Required work
Could you set down the records below exactly as they are, with no pictures?

..............................

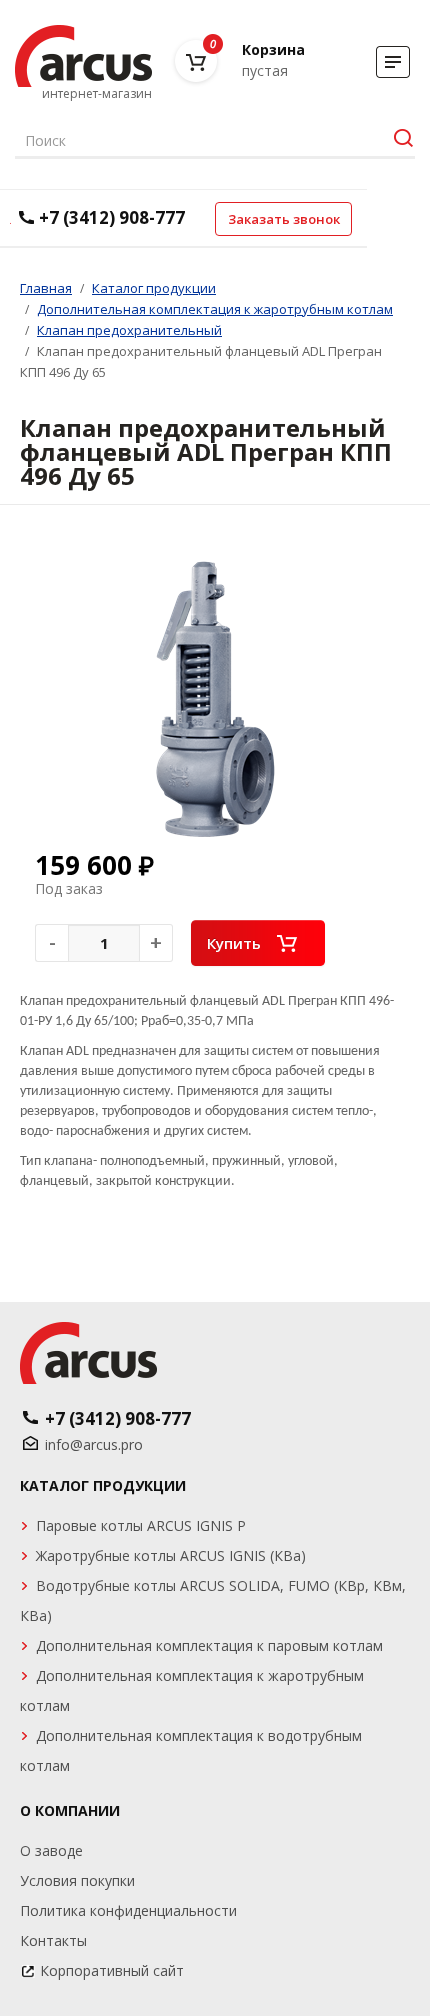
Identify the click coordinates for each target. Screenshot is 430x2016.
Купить (234, 943)
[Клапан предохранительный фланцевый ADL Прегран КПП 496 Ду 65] (215, 699)
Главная (46, 288)
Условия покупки (77, 1880)
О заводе (51, 1850)
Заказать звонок (284, 219)
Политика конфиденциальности (128, 1910)
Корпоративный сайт (112, 1970)
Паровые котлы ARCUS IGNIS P (141, 1525)
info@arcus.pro (94, 1444)
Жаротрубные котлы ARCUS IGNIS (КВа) (171, 1555)
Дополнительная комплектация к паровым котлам (209, 1645)
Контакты (53, 1940)
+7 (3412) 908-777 (112, 217)
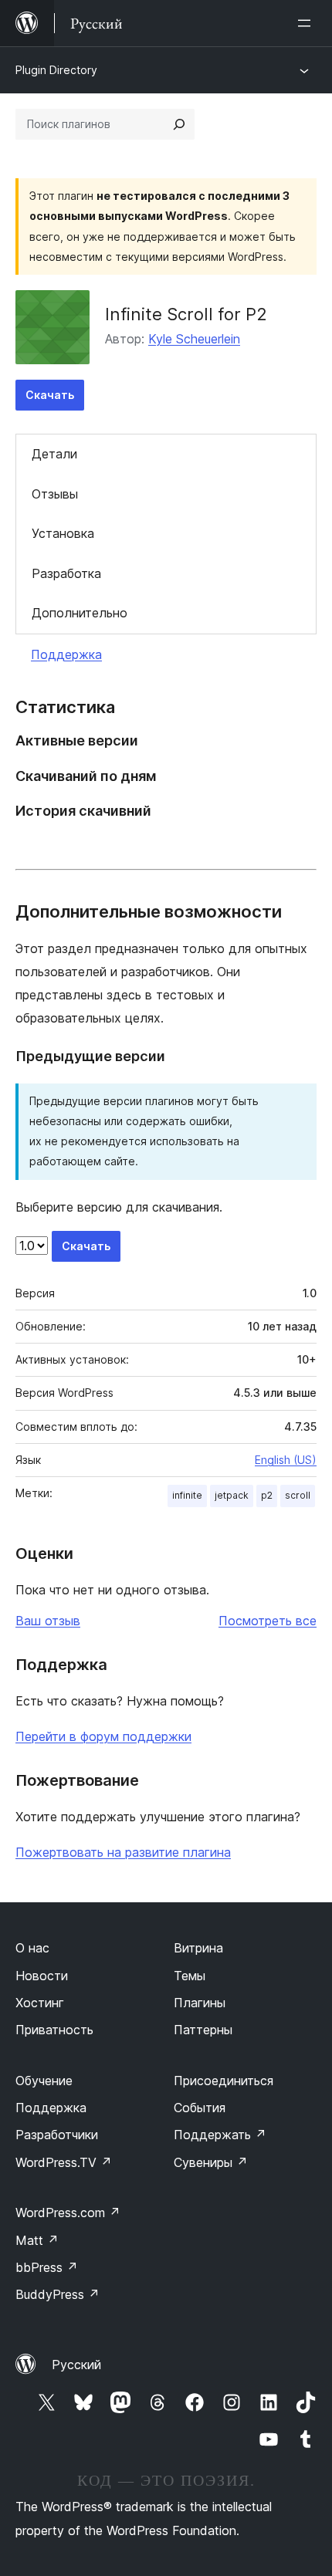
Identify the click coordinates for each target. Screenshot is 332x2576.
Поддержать (220, 2134)
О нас (32, 1948)
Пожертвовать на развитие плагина (123, 1852)
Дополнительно (79, 612)
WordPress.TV (63, 2162)
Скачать (49, 394)
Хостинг (39, 2002)
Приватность (54, 2029)
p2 (267, 1495)
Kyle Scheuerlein (194, 339)
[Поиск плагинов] (179, 124)
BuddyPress (57, 2294)
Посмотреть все (268, 1620)
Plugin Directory (56, 69)
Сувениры (211, 2162)
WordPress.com (67, 2212)
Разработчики (56, 2134)
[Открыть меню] (307, 23)
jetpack (232, 1495)
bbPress (46, 2267)
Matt (37, 2240)
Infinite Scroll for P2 (186, 314)
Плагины (199, 2002)
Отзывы (55, 494)
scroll (297, 1495)
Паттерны (203, 2029)
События (199, 2107)
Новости (41, 1975)
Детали (54, 453)
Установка (63, 533)
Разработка (66, 573)
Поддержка (66, 654)
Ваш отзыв (47, 1620)
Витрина (198, 1948)
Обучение (44, 2080)
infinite (187, 1495)
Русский (76, 2364)
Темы (189, 1975)
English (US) (286, 1459)
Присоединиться (223, 2080)
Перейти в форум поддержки (103, 1736)
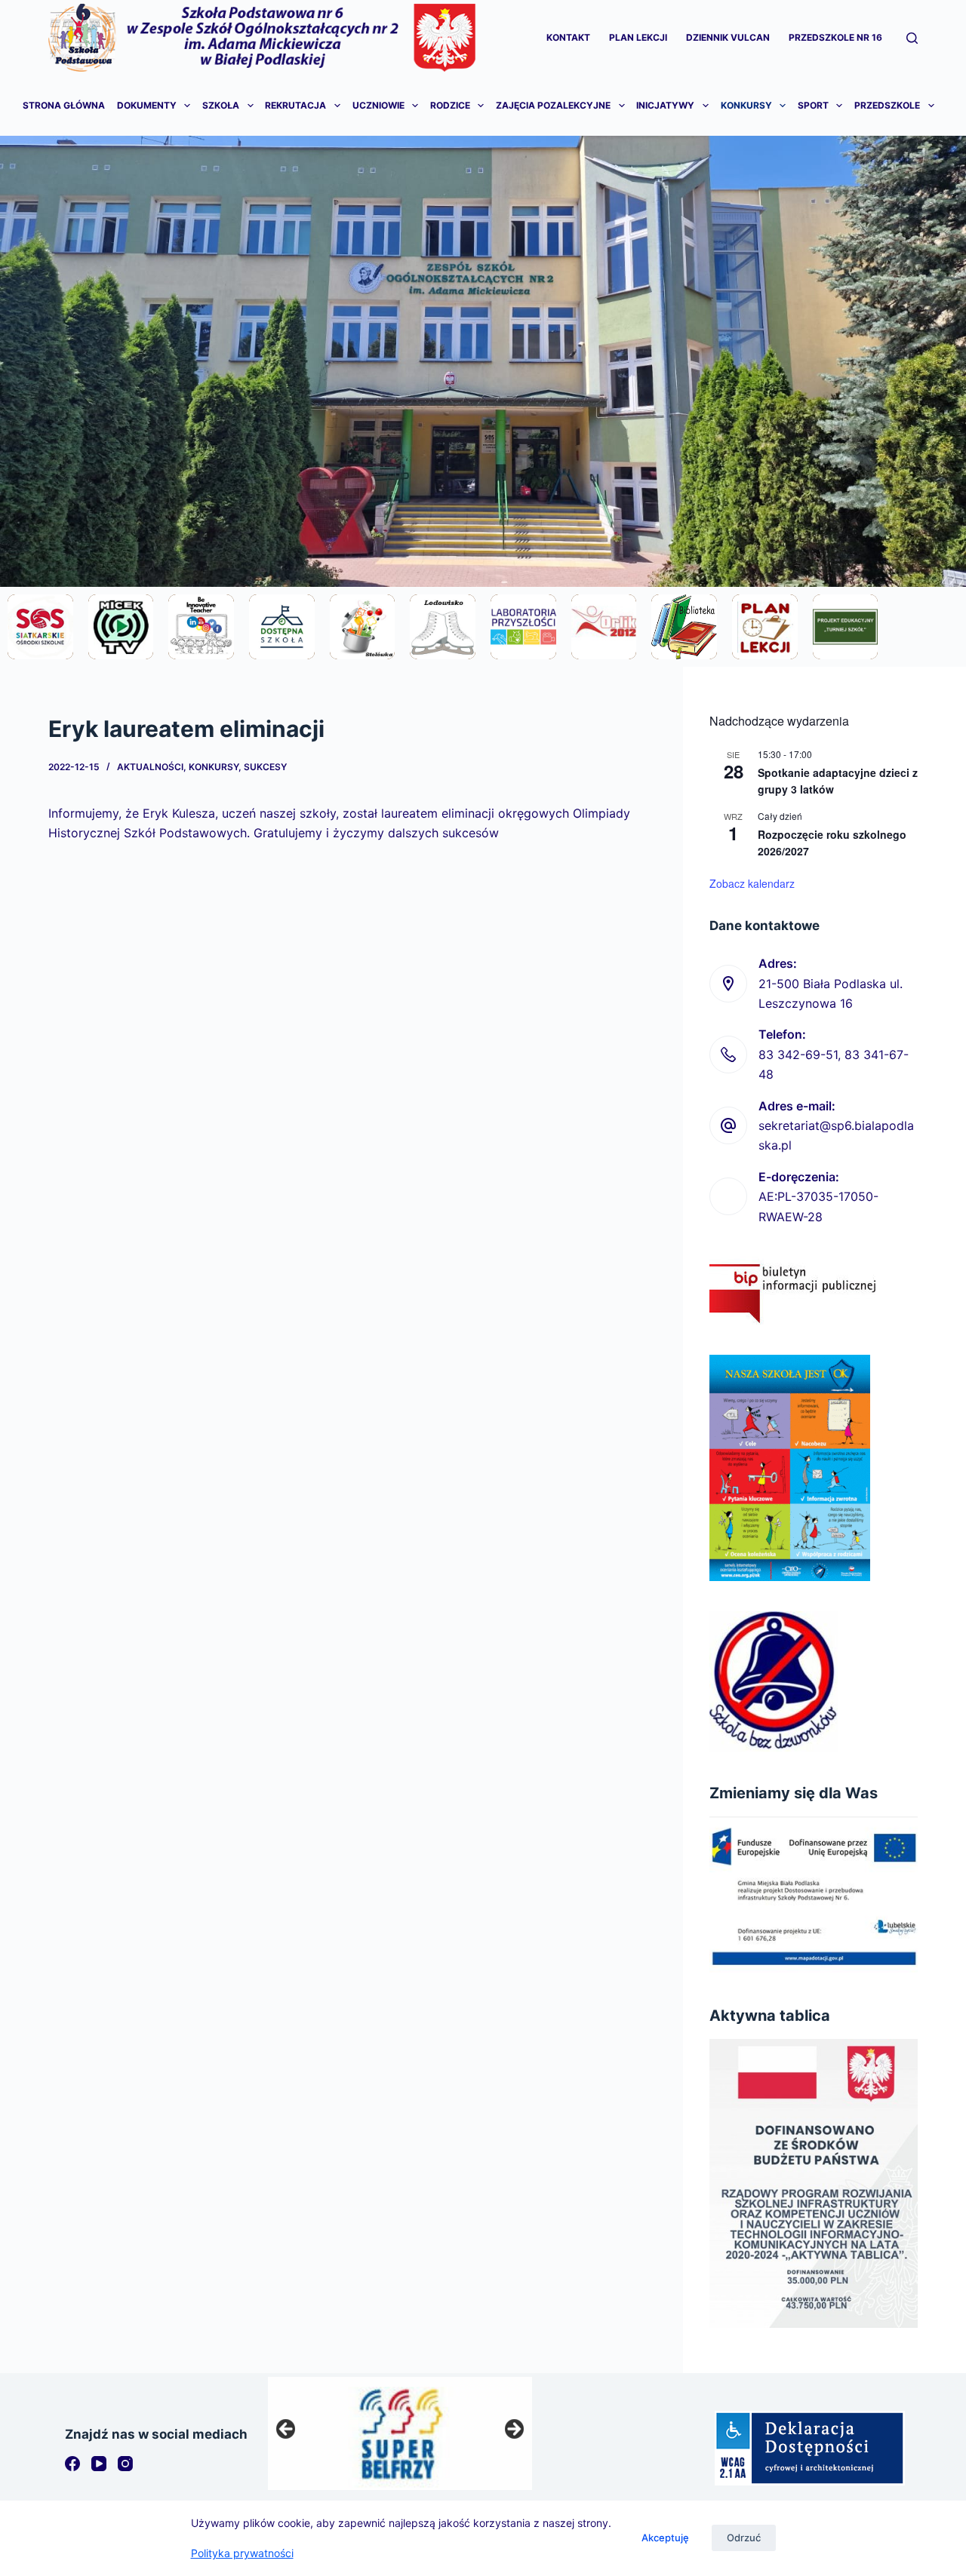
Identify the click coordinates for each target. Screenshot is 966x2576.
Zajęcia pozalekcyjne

..............................

Response area
Identify the click coordinates for each target. Screenshot is 430x2016.
Купить (234, 943)
[Клапан предохранительный фланцевый ADL Прегран КПП 496 Ду 65] (215, 699)
Главная (46, 288)
Условия покупки (77, 1880)
О заводе (51, 1850)
Заказать звонок (284, 219)
Политика конфиденциальности (128, 1910)
Корпоративный сайт (112, 1970)
Паровые котлы ARCUS IGNIS P (141, 1525)
info@arcus.pro (94, 1444)
Жаротрубные котлы ARCUS IGNIS (КВа) (171, 1555)
Дополнительная комплектация к паровым котлам (209, 1645)
Контакты (53, 1940)
+7 (3412) 908-777 (112, 217)
Identify the click coordinates for each target. Screenshot is 332x2576.
Поддержать (220, 2134)
О нас (32, 1948)
Пожертвовать на развитие плагина (123, 1852)
Дополнительно (79, 612)
WordPress.TV (63, 2162)
Скачать (49, 394)
Хостинг (39, 2002)
Приватность (54, 2029)
p2 (267, 1495)
Kyle Scheuerlein (194, 339)
[Поиск плагинов] (179, 124)
BuddyPress (57, 2294)
Посмотреть все (268, 1620)
Plugin Directory (56, 69)
Сувениры (211, 2162)
WordPress.com (67, 2212)
Разработчики (56, 2134)
[Открыть меню] (307, 23)
jetpack (232, 1495)
bbPress (46, 2267)
Matt (37, 2240)
Infinite Scroll for P2 (186, 314)
Плагины (199, 2002)
Отзывы (55, 494)
scroll (297, 1495)
Паттерны (203, 2029)
События (199, 2107)
Новости (41, 1975)
Детали (54, 453)
Установка (63, 533)
Разработка (66, 573)
Поддержка (66, 654)
Ваш отзыв (47, 1620)
Витрина (198, 1948)
Обучение (44, 2080)
infinite (187, 1495)
Русский (76, 2364)
Темы (189, 1975)
English (US) (286, 1459)
Присоединиться (223, 2080)
Перейти в форум поддержки (103, 1736)
Identify the click coordinates for each target. Screenshot is 966x2576.
Zajęcia pozalekcyjne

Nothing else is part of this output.